Quando se dispôs a escrever uma adaptação do best-seller homônimo de Fernando Morais, a roteirista e produtora Rita Buzzar acabou finalmente optando por um tom de ilustração folhetinesca destinada à adesão fácil e imediata do espectador.


E quando buscou a parceria de um diretor, alguém afinado com esta estrutura de narrativa dramática, encontrou no até então televisivo Jayme Monjardim (''A Casa das Sete Mulheres'') o cúmplice ideal.


Acima de tudo ''Olga'' é isso, folhetim fazendo as vezes de um filme. E, portanto, grande parte de seus diálogos ralos, por exemplo, não são adequados para a dramaturgia de uma adaptação que se pretende historicamente rigoroso, mas para a superficialidade de um folhetim.


É como se quem assina o produto soubesse que os muitos, visíveis e audíveis recursos empregados em um filme tinham que ser essenciais e não complementares. Como aqui, por exemplo, é intoleravelmente essencial a trilha musical de Marcus Viana, que se intromete, lambuza as imagens e quase sempre as torna irritantes e pegajosas.


A complexidade dos personagens Olga Benário e Luis Carlos Prestes, segundo a ótica de Fernando Morais, foi simplificada pela visão meramente hagiográfica do argumento de Rita Buzzar e pelo tratamento rasante do diretor Monjardim.


O enfoque reducionista, se por um lado ''populariza'' um obscuro nicho da história brasileira e dá realce romanceado e glamouroso a dois personagens que resultam apenas idealizados aos olhos da platéia, por outro não introduz, ou esclarece, ou não responde, a questões importantes daquele período.


Aqui, a superficialidade é inimiga absoluta da perfeição, em boa parte consequência de liberdades tomadas para azeitar o paladar do público.
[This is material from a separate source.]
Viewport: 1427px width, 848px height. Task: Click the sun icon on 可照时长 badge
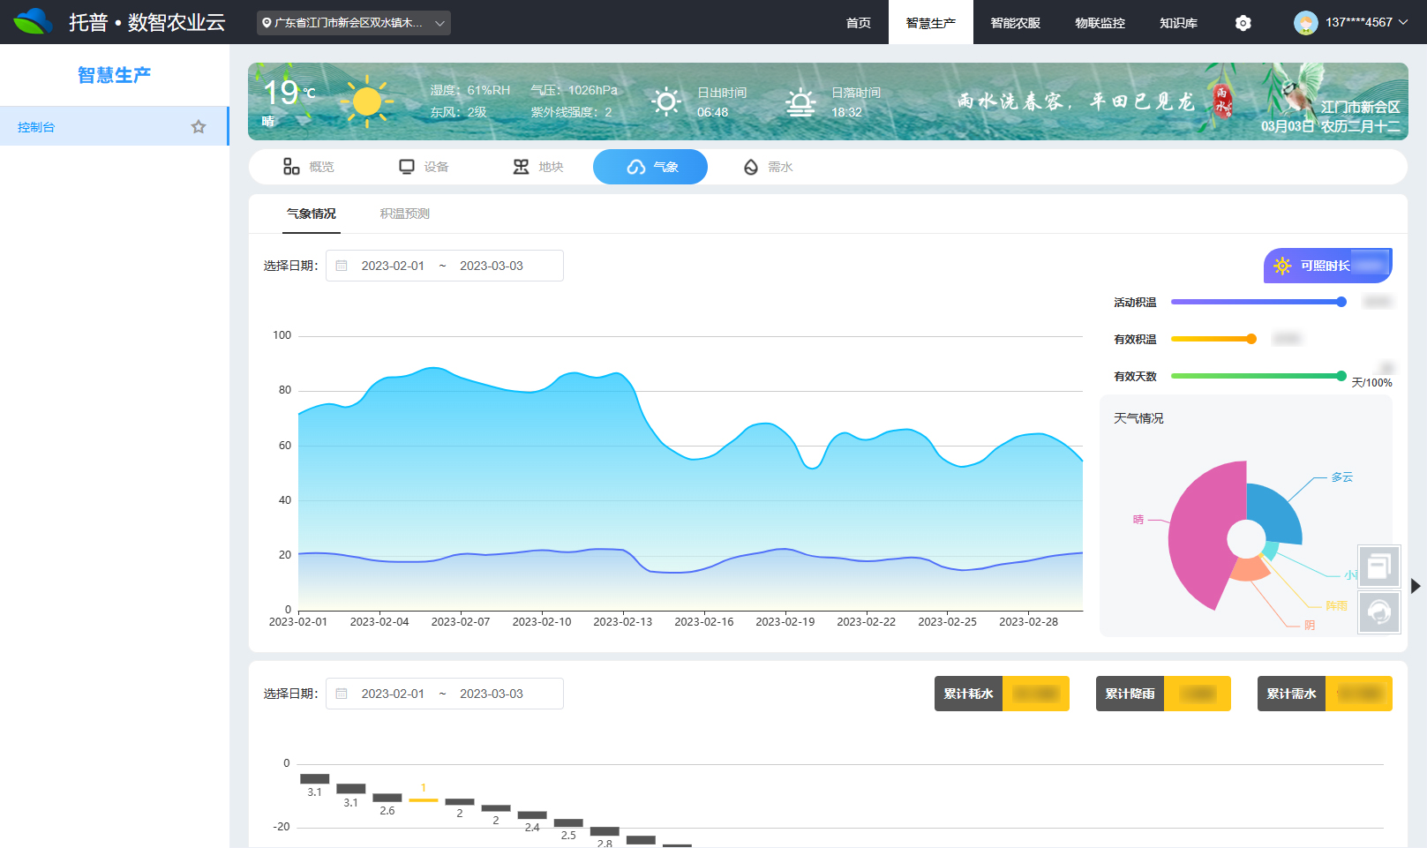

Nem neste sentido o filme revela vocação para a polêmica, já que o Brasil é pouco visto, passa ao largo dessa trama.


O elenco é outro ponto de controvérsia. Há quem vá achar Camila Morgado uma Olga perfeita, e sua concepção da personagem é interessante, mas nunca genial, e a criação deve ter sido toda por conta dela, exageros inclusive, já que Monjardim parece ausente na direção de atores.


O mesmo vale para Caco Ciocler, um pouco mais nuançado como Luis Carlos Prestes. O restante oscila entre a estereotipia e a caricatura ligeira - Floriano Peixoto como Filinto Muller, Osmar Prado encarnando Getúlio, Luis Mello e Eliane Giardini recriando os pais de Olga.


A exceção é a grave, sincera, iluminada presença de Fernanda Montenegro como a mãe de Prestes, dona Leocádia, provando que um papel mesmo periférico pode fazer enorme diferença.

A exuberante direção de arte, assinada por Tiza de Oliveira, funciona em justa sintonia com a bela fotografia de Ricardo Della Rosa, ambas justificando as ambições da carreira internacional pretendida pela produção.